Assignment: Return every line from the records below in which the word "computer" is found.

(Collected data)
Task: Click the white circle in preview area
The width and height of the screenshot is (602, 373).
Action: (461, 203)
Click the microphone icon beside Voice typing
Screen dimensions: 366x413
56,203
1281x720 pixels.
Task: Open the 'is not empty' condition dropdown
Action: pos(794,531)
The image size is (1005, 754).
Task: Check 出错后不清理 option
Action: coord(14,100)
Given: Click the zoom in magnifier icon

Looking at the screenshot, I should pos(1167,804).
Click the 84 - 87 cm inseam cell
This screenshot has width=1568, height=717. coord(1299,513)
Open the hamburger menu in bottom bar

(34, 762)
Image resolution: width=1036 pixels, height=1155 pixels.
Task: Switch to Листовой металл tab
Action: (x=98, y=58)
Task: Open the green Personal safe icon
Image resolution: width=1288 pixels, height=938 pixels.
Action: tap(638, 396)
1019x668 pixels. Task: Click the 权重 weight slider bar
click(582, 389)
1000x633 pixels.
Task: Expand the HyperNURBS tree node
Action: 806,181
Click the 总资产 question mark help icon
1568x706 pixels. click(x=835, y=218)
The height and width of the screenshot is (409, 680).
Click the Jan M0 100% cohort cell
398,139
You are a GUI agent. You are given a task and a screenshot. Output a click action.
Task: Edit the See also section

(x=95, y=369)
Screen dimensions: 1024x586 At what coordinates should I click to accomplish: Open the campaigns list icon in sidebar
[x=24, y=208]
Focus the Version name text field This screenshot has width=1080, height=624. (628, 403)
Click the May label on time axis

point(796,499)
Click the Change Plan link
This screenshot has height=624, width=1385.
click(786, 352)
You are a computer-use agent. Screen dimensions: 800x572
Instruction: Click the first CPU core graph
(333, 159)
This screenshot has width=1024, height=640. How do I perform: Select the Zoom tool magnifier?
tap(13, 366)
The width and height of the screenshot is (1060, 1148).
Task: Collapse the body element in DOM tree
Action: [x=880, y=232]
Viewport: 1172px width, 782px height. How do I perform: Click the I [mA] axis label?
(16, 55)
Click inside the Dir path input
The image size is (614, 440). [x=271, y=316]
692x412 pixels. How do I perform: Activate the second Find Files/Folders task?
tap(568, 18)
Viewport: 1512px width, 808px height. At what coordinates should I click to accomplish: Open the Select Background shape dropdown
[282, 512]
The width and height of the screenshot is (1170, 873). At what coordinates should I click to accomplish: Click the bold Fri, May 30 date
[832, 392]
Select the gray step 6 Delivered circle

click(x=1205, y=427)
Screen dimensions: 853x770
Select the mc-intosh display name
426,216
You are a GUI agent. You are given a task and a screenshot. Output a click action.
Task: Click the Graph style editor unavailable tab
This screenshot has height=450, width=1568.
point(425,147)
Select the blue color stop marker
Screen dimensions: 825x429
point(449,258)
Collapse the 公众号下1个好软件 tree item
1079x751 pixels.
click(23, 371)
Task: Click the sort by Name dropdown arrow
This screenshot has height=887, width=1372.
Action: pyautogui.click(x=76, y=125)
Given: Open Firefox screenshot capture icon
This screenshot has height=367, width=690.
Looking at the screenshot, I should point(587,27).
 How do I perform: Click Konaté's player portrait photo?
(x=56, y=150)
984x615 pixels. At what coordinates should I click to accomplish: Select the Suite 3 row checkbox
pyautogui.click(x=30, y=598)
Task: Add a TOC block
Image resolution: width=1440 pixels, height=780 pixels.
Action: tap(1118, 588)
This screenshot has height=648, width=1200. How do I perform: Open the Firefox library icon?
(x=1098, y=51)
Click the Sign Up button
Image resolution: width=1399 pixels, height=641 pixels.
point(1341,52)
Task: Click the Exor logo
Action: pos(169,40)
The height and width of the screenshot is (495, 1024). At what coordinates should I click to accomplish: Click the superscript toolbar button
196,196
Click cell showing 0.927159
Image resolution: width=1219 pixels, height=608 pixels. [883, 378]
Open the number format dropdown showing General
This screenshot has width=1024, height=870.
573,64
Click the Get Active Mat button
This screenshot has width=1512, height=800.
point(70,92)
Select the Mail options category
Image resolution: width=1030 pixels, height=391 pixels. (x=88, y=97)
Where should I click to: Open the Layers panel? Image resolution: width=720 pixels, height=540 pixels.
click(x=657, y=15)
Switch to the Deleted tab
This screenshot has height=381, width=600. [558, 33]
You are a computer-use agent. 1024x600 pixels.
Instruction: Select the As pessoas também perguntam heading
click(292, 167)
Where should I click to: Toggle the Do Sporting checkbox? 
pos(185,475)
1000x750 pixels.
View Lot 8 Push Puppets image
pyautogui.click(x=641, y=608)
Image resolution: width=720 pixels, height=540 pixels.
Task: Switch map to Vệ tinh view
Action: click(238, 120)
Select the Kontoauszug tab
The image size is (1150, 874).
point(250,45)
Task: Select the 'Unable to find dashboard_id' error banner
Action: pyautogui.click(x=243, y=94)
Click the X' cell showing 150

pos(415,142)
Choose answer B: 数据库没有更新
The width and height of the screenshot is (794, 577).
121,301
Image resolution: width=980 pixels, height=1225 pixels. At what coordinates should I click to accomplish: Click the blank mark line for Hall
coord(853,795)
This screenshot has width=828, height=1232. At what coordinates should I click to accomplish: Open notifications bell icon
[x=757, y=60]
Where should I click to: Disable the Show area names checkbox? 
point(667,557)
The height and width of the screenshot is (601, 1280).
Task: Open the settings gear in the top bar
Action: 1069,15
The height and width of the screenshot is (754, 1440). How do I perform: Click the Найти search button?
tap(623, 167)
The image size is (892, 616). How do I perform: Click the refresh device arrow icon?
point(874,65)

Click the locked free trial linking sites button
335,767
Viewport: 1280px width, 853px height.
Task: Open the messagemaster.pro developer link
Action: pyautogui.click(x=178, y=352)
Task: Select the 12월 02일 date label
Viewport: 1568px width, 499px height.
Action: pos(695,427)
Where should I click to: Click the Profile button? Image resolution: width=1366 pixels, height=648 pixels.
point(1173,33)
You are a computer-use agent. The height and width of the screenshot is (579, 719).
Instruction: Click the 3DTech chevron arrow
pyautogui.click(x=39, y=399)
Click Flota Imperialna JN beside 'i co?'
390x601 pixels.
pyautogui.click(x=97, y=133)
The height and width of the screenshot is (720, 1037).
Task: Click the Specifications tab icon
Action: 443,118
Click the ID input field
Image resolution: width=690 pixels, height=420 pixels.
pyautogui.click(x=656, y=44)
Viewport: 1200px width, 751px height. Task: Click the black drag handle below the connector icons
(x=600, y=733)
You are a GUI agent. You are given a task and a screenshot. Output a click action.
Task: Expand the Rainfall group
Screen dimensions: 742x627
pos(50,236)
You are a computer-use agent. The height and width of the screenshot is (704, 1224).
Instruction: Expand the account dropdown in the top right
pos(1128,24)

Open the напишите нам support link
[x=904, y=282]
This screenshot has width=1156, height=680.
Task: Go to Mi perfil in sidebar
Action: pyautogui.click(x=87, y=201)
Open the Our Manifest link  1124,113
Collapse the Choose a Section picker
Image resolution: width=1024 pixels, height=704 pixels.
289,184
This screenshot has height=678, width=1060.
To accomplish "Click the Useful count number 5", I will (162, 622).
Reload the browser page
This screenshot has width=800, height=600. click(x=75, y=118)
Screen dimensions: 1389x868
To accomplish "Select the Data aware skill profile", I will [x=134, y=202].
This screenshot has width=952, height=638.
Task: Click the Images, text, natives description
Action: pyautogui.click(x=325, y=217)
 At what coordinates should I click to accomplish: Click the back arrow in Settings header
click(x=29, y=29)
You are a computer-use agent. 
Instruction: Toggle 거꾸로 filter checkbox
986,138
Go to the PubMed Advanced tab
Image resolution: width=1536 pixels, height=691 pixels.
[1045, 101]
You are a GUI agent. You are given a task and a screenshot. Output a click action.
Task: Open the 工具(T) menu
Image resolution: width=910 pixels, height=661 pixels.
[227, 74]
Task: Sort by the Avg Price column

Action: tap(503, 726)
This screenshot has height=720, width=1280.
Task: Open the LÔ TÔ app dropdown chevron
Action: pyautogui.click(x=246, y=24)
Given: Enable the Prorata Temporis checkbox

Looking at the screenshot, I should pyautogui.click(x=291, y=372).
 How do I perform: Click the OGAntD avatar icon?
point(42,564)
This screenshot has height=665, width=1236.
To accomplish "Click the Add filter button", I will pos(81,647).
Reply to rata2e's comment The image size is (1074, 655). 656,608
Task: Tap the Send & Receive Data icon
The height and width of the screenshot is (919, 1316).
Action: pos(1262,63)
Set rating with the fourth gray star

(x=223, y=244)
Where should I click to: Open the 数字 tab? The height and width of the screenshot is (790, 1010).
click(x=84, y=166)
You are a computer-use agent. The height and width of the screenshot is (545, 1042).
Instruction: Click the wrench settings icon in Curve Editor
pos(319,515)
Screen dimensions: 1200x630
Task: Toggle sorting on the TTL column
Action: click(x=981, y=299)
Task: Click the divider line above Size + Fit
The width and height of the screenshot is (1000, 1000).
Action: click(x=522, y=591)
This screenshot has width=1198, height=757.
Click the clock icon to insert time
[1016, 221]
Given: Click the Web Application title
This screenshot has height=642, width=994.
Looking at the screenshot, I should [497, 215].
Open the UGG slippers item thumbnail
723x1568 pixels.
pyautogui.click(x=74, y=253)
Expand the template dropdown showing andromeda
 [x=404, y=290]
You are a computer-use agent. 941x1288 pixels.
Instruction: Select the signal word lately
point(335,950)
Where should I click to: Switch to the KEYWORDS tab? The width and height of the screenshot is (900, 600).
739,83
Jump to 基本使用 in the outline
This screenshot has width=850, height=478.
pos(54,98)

Final answer:
You are a computer-use agent. Screen dimensions: 800x572
You are a computer-use agent. 1024x600 pixels.
You are a computer-use agent. The height and width of the screenshot is (579, 719).
You are a computer-use agent. The height and width of the screenshot is (704, 1224).
You are a computer-use agent. 
You are a computer-use agent. The height and width of the screenshot is (545, 1042).
You are a computer-use agent. 941x1288 pixels.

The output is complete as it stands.